Metadata schemas or standards ensure that metadata can be compared and linked with the metadata of other research data. For this purpose, the terms used must be standardised, i.e. uniform terms are provided with fixed definitions.
Specific metadata standards already exist for some disciplines. The Research Data Alliance and the Digital Curation Centre provide an overview. If no subject-specific standard exist yet, generic ones such as the DataCite Metadata Standard can be used.
Law and licences
Which licences can I choose for the publication?
Publishing data under a specific licence allows you to define a permissible form of use and presents it in an easily understandable and comprehensible way. To ensure broad reusability and transparency of your research data, the use of free licences is recommended.

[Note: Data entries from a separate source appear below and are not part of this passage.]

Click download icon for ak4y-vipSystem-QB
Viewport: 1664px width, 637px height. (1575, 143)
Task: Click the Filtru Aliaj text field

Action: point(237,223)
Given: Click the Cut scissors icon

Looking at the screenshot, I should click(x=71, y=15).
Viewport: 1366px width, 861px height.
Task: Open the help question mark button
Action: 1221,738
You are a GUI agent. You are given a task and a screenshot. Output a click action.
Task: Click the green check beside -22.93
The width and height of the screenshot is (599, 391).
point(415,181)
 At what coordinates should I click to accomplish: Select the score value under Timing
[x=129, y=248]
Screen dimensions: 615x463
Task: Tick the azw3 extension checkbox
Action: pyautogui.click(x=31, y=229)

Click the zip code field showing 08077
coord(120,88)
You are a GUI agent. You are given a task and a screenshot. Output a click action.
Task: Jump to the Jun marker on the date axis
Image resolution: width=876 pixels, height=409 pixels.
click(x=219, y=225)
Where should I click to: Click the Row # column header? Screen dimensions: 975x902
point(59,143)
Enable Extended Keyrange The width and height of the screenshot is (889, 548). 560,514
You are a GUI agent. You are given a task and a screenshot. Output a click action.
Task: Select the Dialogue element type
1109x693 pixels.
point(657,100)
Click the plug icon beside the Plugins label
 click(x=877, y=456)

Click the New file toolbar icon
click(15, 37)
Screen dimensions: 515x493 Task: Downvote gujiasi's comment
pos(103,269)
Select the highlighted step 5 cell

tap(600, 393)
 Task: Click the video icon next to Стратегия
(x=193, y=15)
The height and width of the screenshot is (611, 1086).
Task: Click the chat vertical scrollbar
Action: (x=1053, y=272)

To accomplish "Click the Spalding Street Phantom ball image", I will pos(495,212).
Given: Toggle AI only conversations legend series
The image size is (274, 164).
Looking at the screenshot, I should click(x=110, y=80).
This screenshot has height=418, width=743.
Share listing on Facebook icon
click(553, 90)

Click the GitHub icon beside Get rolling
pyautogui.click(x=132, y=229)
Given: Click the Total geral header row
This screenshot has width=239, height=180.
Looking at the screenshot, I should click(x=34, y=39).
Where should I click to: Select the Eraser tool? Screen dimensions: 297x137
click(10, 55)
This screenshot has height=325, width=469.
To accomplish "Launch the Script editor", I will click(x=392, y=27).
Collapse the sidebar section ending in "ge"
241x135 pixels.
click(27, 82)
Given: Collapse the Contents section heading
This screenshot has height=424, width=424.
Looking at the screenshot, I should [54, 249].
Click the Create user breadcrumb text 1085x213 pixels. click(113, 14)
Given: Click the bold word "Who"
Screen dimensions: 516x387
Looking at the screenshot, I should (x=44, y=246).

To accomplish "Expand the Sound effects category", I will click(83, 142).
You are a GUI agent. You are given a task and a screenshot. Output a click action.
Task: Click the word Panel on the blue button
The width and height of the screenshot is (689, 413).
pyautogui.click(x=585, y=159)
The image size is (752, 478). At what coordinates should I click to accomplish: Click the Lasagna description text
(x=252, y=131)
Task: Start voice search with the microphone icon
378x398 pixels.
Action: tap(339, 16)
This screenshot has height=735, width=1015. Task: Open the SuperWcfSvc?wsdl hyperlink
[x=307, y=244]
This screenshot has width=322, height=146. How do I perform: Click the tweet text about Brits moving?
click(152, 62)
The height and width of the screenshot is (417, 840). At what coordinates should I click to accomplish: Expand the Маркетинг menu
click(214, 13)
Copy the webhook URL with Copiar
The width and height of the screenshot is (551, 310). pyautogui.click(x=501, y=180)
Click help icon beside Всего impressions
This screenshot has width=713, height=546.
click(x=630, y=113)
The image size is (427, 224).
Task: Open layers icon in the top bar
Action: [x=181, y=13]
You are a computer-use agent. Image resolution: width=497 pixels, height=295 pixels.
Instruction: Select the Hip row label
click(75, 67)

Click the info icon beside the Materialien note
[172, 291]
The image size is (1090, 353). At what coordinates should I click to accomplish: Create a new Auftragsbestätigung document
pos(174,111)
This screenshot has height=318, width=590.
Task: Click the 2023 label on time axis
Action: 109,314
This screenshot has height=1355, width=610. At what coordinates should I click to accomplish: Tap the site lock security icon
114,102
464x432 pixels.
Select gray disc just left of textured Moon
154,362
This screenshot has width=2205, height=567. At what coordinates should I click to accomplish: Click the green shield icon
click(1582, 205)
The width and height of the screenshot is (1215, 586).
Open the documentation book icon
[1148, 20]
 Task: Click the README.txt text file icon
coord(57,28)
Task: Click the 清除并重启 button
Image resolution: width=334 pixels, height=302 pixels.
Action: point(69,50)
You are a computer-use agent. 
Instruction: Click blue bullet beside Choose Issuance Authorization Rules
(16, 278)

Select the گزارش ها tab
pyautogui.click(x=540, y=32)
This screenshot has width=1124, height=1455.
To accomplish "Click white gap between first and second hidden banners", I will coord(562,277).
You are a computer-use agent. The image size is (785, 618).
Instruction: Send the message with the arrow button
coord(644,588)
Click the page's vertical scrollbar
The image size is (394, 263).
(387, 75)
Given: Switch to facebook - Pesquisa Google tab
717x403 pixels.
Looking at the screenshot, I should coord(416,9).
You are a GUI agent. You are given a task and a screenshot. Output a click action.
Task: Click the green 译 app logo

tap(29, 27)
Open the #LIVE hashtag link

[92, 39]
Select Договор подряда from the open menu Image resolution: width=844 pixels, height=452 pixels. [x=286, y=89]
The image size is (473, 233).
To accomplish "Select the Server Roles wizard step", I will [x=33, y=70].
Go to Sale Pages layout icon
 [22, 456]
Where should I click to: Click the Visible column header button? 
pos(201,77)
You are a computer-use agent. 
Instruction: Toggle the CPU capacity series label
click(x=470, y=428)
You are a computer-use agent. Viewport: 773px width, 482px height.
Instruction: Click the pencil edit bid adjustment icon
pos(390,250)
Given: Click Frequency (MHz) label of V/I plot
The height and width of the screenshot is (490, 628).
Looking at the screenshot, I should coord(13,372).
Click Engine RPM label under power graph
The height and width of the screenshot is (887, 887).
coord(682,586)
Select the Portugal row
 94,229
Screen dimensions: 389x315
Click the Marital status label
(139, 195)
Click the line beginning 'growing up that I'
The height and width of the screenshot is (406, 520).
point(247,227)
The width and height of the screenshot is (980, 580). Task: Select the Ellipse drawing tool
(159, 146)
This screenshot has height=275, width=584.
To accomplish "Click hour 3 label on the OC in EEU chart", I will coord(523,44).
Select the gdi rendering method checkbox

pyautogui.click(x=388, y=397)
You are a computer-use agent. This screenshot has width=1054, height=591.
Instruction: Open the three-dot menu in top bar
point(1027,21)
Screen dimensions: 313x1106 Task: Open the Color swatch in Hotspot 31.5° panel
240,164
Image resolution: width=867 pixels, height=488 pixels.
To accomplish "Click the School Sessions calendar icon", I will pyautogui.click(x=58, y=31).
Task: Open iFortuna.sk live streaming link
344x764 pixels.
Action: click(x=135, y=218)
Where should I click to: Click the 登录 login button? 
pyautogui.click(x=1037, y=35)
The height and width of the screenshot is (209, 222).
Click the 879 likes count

The most widespread free licence model is Creative Commons (CC), which, in addition to copyright and ancillary copyright, also covers database producer rights in the most recent version. CC licences are suitable for texts, images and data.
Open Data Commons was designed specifically for data publishing.
What legal aspects do I have to consider?
- Copyright: Research data may be subject to copyright protection. This must be examined in each individual case. As a rule, research data do not reach the necessary level of creation, but may be subject to ancillary copyright (e.g. photographs). When research data are re-used, any copyright protection must be checked.
- Data protection: The collection, use and disclosure of personal data is subject to strict regulations under the Data Protection Act. Information contained in research data by means of which a person is identified or identifiable must be removed for publication and archiving. If necessary, anonymisation of the data is also suitable.
A detailed overview of the topic of law and research data is provided by forschungsdaten.info.